### [Goal of the exercise]
Give everything from the line containing "Click the 'east" down to the line containing "(x=30, y=22)" as a Markdown table with the columns Row and Line, numbering each line and leaving out blank lines.

### [Records for the exercise]
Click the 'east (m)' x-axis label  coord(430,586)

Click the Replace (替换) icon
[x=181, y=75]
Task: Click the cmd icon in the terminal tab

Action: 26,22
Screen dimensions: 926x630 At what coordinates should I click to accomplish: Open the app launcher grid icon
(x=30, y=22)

* * *

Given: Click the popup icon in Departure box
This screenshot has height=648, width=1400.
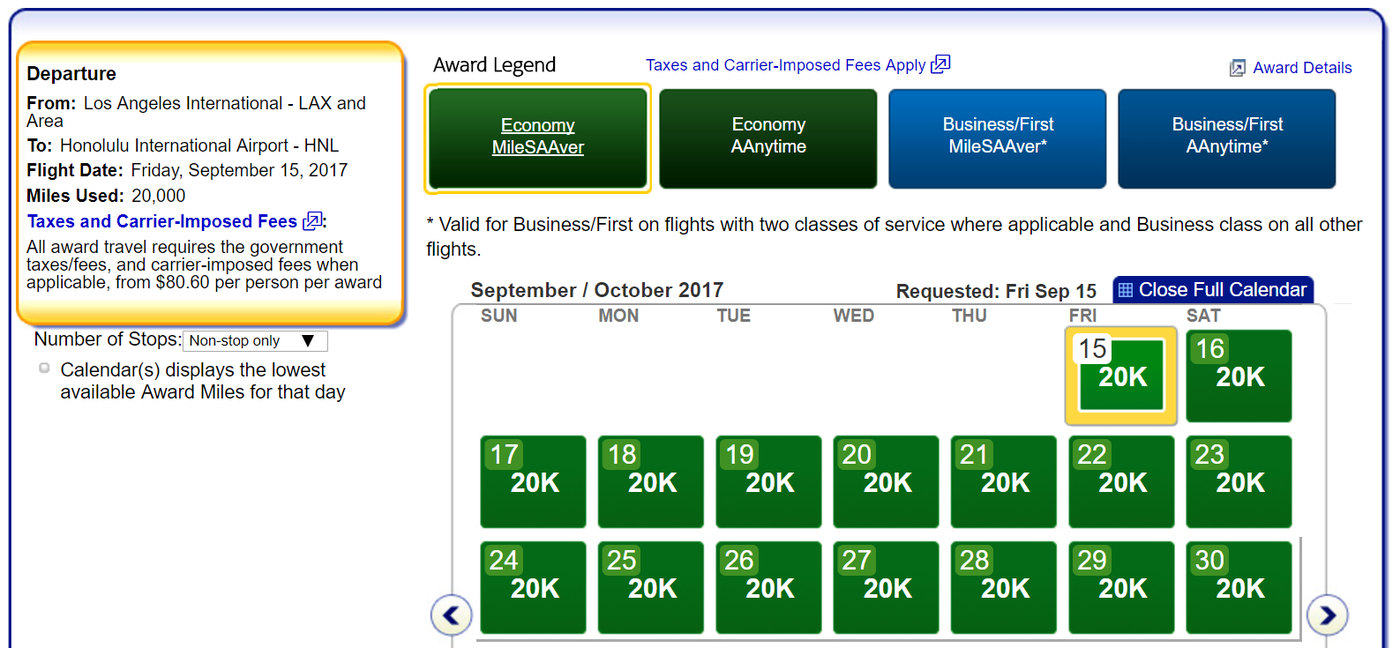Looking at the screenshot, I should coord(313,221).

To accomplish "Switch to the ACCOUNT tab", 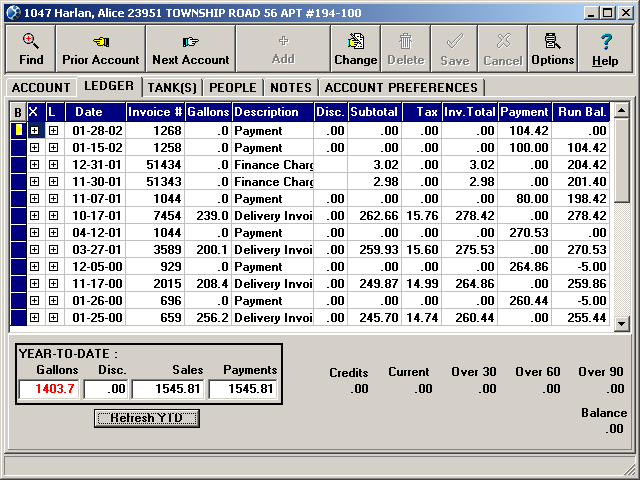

### [Finished answer]
| Row | Line |
|---|---|
| 1 | Click the 'east (m)' x-axis label  coord(430,586) |
| 2 | Click the Replace (替换) icon |
| 3 | [x=181, y=75] |
| 4 | Task: Click the cmd icon in the terminal tab |
| 5 | Action: 26,22 |
| 6 | Screen dimensions: 926x630 At what coordinates should I click to accomplish: Open the app launcher grid icon |
| 7 | (x=30, y=22) |